## PROBLEM STATEMENT
Restate word for word only the lines running from the one with "Viewport: 760px width, 416px height." to the end of the data, both ends included. Omit any pictures.
───
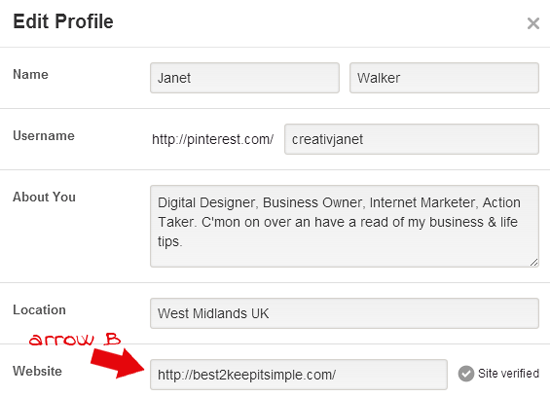Focus the last name field containing Walker
Screen dimensions: 550x397
pyautogui.click(x=444, y=78)
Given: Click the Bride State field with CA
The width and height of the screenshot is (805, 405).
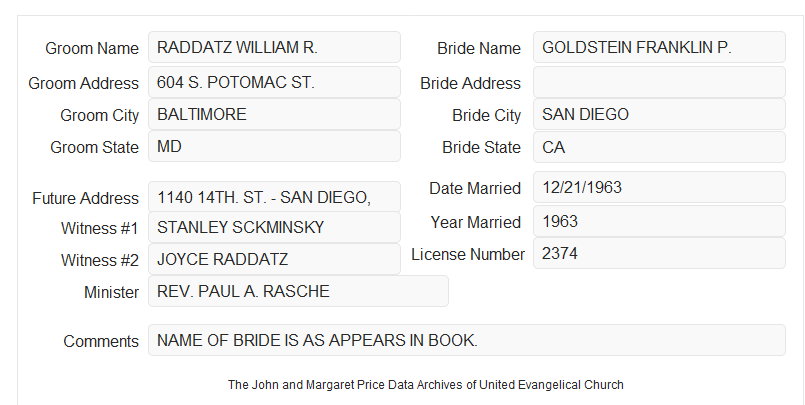Looking at the screenshot, I should pos(659,147).
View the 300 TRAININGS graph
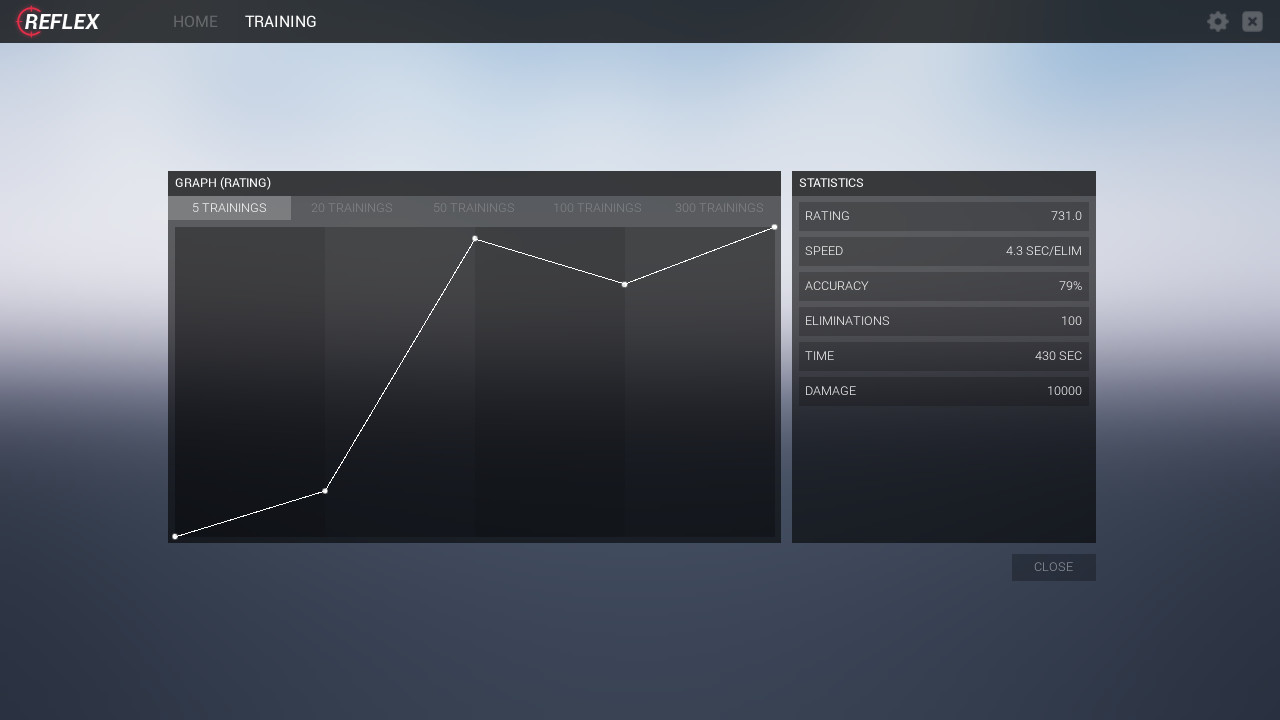 pos(719,208)
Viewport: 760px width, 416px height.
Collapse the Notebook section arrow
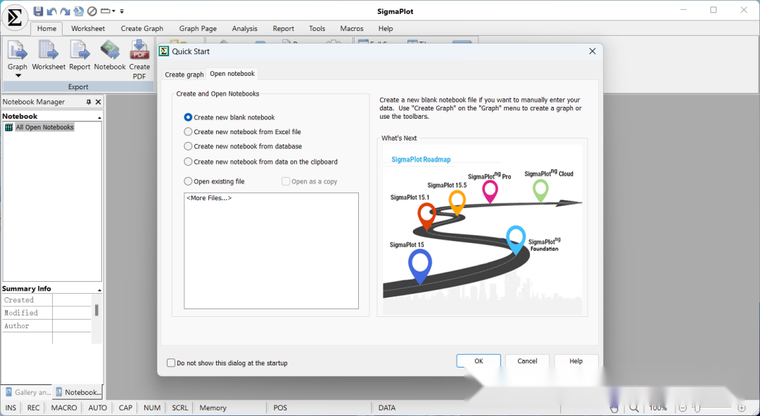point(99,118)
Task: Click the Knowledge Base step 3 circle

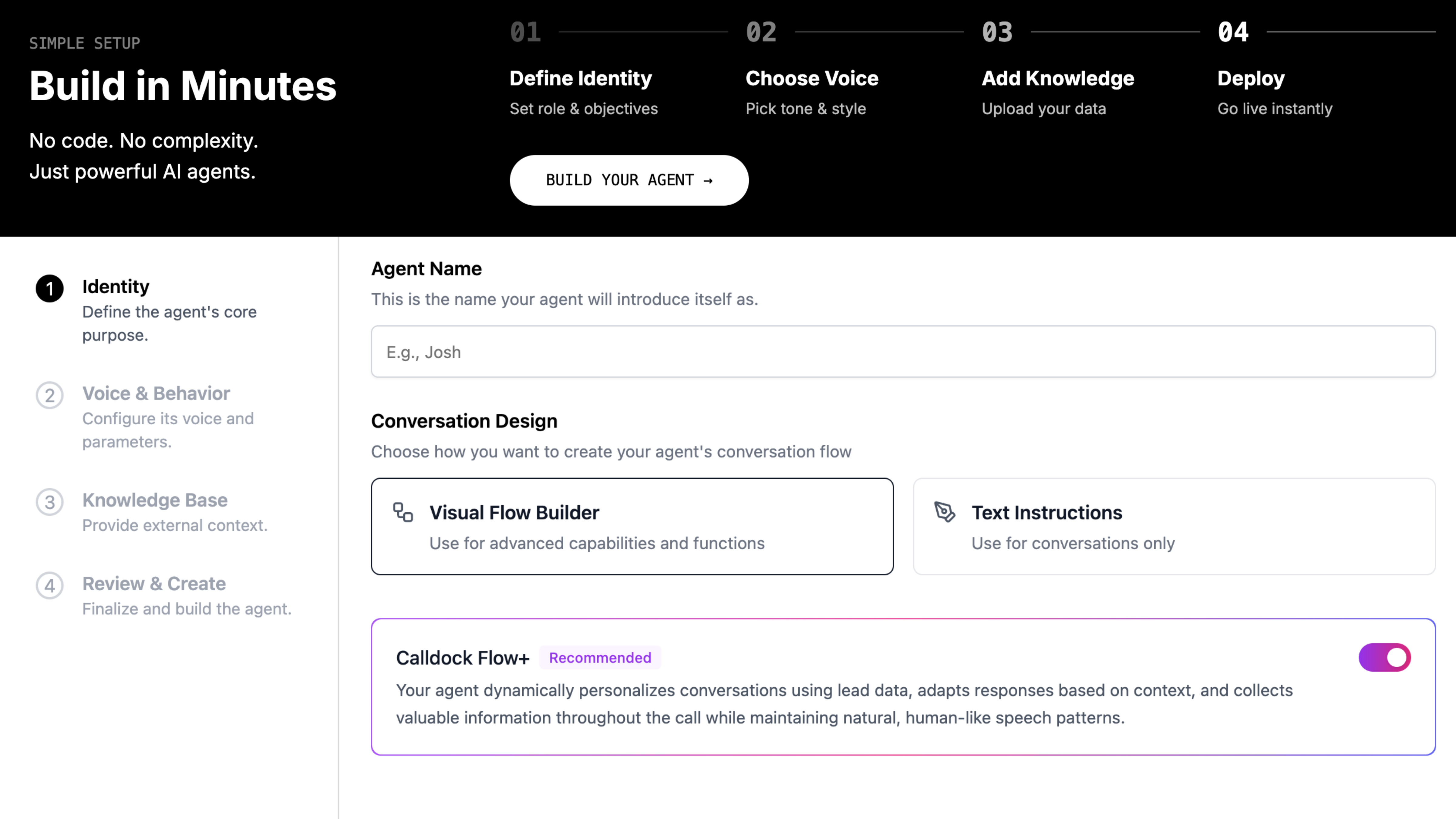Action: click(50, 502)
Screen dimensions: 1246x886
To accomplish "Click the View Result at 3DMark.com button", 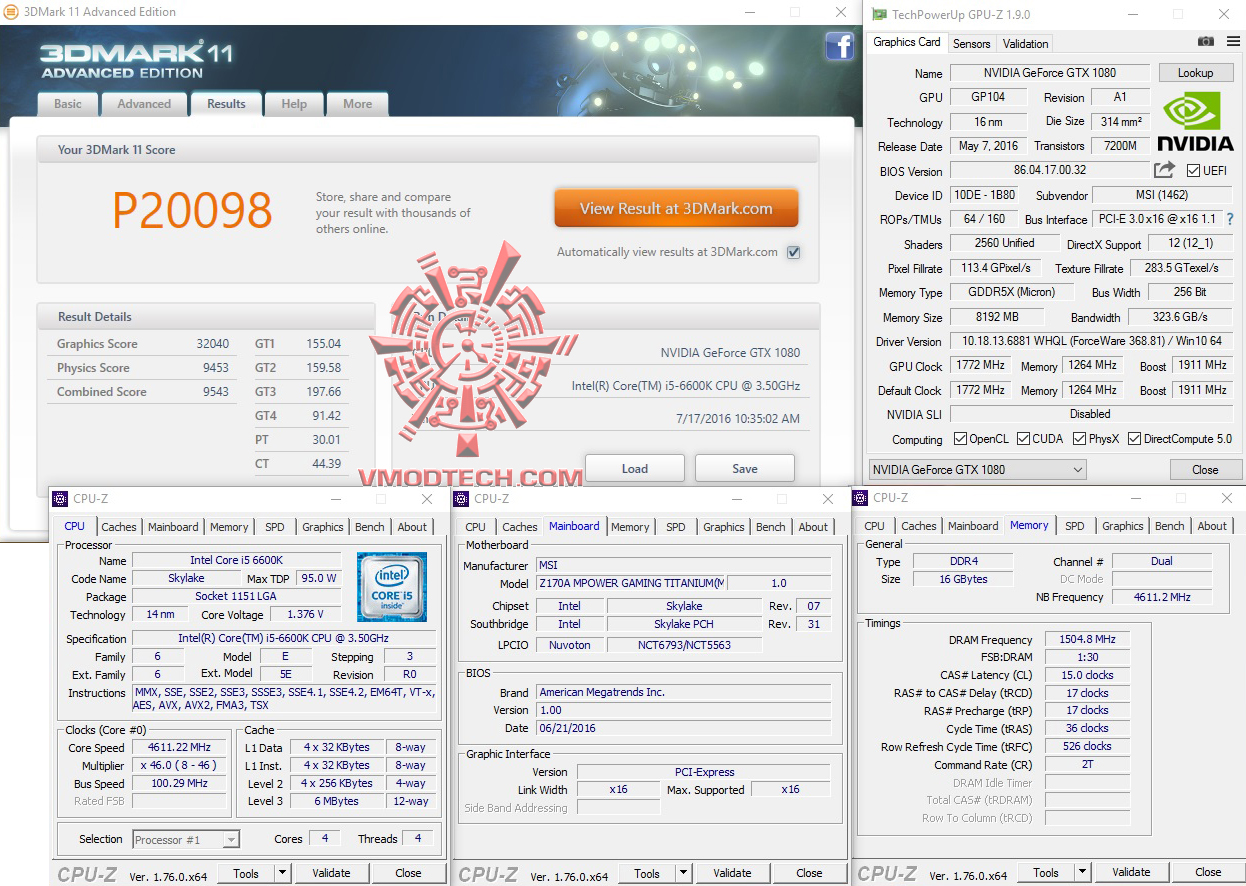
───
## ANSWER TO THE EXERCISE
Viewport: 760px width, 416px height.
Collapse the Notebook section arrow
point(99,118)
Task: Click the Knowledge Base step 3 circle

Action: click(50, 502)
Screen dimensions: 1246x886
To accomplish "Click the View Result at 3DMark.com button", 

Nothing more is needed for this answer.